The problem with requiring this form is in languages which expect an explicit terminator for the "else" clause; after saying "if ... else if ... else if ... else if ... else ..., you need to close 4 "else" clauses, one on top of the other. Not only is it ugly, it means you need to indent each successive clause further in. This is not a Good Thing.

elif
cpp (more accurately, it's #elif there), sh (and zsh and bash and *[^c]sh...), Python
elsif
Perl.

EMERGENCY UPDATE!

dvdebug says Ada also uses this horrible form. I knew Perl stole the worst features of every language. But...
... Ada?
Uggh.
ifelse(a1, b1, t1, a2, b2, t2, ..., ak, bk, tk, f)
M4, of course. Expands to the first tj for which aj is equal to bj, or to f if none are equal.
EL SEIF, ELSEIF, ELS EIF, etc.
jclast points out that Fortran ignores whitespace. Just like you can say "GO TO" to mean "GOTO", you can say all the above (or even... "ELSE IF"...) to generate the keyword "ELSEIF".
In many languages this is done equally well with case. See pseudocode:

case $variable {
    a:   (action1)
    b:   (action2)
    c:   (action3)
    default: (default action)
}

This is the same thing as "if a, then action1, else if b, then action2, else if c, then action3 else default action"

As has been pointed out to me, case only works well with very simple conditional statements.

elseif
BASIC (and TI-BASIC!)
elseiff
4dos .BTM batch files

You know, the usage of "else if" is not a sign of "sane" language. C doesn't implement "else if" construct, it only implements "else" construct with no required boundary markers, as you said (no, I'm not blind, although I might seem to be). This may be a Bad Thing (tm). If there are no visible boundary markers, compiler will have to use less visible boundary markers, or guess what user meant. In C(++) this means that else will include next single statement as a block. Can you even begin to imagine how many bugs this has caused (by unenlightened programmers who don't use autoindenting editors)? There is a reason perl requires braces around every construct (which is the reason perl needs specific "elsif" construct).

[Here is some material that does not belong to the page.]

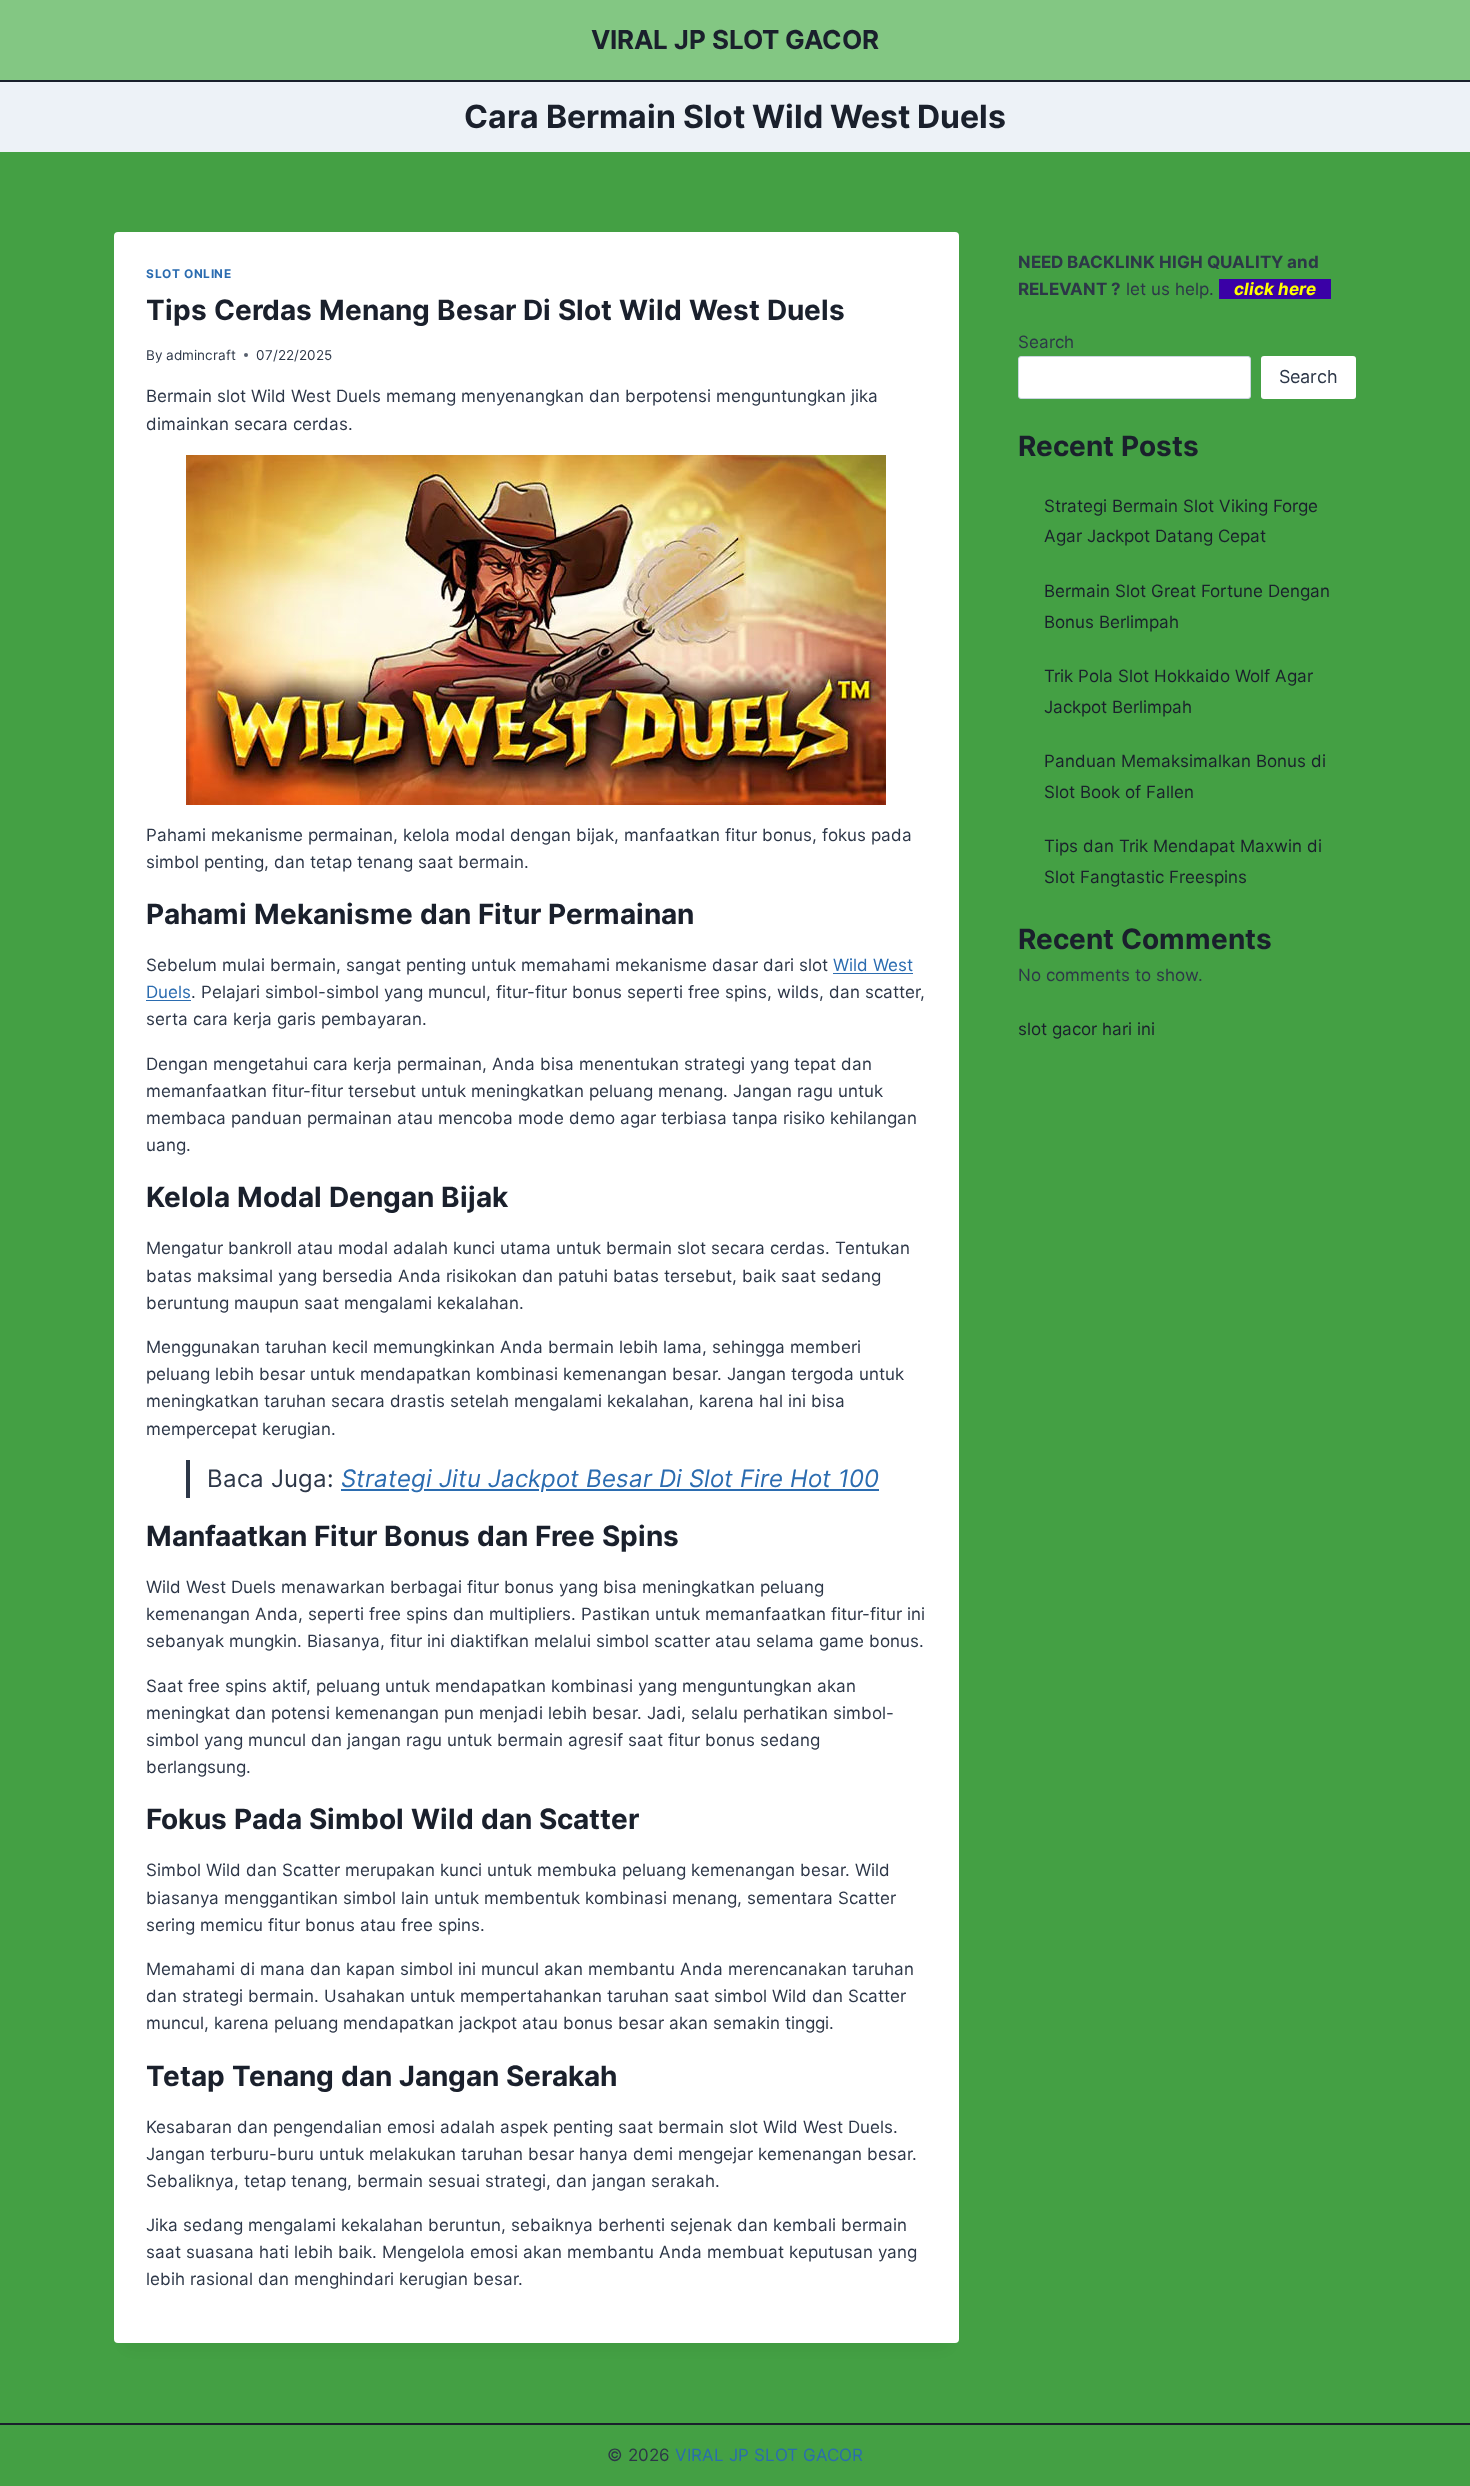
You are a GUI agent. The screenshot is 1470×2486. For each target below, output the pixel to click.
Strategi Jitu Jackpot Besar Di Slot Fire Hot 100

I'm no big fan of GNU Coding Standards, but sometimes, just sometimes, they do make sense:


if (a)
        if (b)
                do_a_b();
        else if (c)
                do_a_c();
else
        do_no_a();

Right? No! If you used autoindenting editor, or more importantly, sensible programming language, you'd see it's really this:

if (a)
        if (b)
                do_a_b();
        else if (c)
                do_a_c();
        else
                do_no_a();	// do_a_no_b_or_c()

Now, I don't know how other languages you mentioned (pascal, csh, tcsh) deal with it; but I can only shudder as I imagine it. Either they do as C does, that is, guess the range, usually including next statement, line et cetera, or make construct "else if" that looks like two separate identifiers, "else" and "if", really be one construct, which could get pretty confusing (and potentially dangerous).

VHDL also uses has "elsif" variant as a keyword, but allows "else if" too. Whether they behave exactly the same may depend on which logic simulator or logic synthesiser you are using.

This should not be a surprise, as VHDL, like Ada, is a member of the Algol family of programming languages.